= Beginning of Section =
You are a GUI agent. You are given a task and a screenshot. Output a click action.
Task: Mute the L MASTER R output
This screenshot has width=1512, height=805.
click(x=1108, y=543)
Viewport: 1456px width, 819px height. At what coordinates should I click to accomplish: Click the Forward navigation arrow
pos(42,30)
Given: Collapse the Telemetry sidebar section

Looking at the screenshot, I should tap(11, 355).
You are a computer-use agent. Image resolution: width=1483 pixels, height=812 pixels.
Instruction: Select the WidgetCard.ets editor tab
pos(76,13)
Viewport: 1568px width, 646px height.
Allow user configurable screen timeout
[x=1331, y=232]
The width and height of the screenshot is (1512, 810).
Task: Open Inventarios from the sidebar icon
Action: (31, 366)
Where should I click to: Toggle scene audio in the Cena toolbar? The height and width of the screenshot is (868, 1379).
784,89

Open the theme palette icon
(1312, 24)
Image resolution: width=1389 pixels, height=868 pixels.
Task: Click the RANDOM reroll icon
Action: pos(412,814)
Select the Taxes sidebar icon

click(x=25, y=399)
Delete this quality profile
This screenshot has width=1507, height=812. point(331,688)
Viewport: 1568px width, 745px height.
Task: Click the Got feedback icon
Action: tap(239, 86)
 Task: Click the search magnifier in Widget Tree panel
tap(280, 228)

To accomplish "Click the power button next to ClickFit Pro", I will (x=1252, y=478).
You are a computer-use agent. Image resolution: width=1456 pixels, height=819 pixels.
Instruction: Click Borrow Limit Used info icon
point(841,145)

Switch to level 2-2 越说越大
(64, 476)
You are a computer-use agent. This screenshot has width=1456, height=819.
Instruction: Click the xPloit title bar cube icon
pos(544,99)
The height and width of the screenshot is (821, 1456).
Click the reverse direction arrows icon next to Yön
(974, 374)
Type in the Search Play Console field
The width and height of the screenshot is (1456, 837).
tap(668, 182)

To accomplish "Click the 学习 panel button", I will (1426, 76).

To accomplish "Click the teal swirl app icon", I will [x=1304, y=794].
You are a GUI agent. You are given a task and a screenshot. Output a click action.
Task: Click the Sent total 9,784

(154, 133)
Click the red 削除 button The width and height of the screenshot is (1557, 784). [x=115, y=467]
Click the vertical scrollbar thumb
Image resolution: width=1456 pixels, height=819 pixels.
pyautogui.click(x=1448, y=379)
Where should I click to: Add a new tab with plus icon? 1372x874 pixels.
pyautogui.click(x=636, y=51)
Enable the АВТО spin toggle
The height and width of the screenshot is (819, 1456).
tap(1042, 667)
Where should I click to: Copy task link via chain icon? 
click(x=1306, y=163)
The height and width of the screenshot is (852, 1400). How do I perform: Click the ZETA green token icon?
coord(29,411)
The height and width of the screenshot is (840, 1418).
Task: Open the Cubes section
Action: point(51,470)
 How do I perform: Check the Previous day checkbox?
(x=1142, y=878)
= End of Section =
» WHAT YOU WILL DO: In the material, find each line with the word "computer" and list it.

» EXERCISE OUTPUT:
You are a computer-use agent. Image resolution: width=1483 pixels, height=812 pixels.
You are a computer-use agent. Image resolution: width=1456 pixels, height=819 pixels.
You are a computer-use agent. This screenshot has width=1456, height=819.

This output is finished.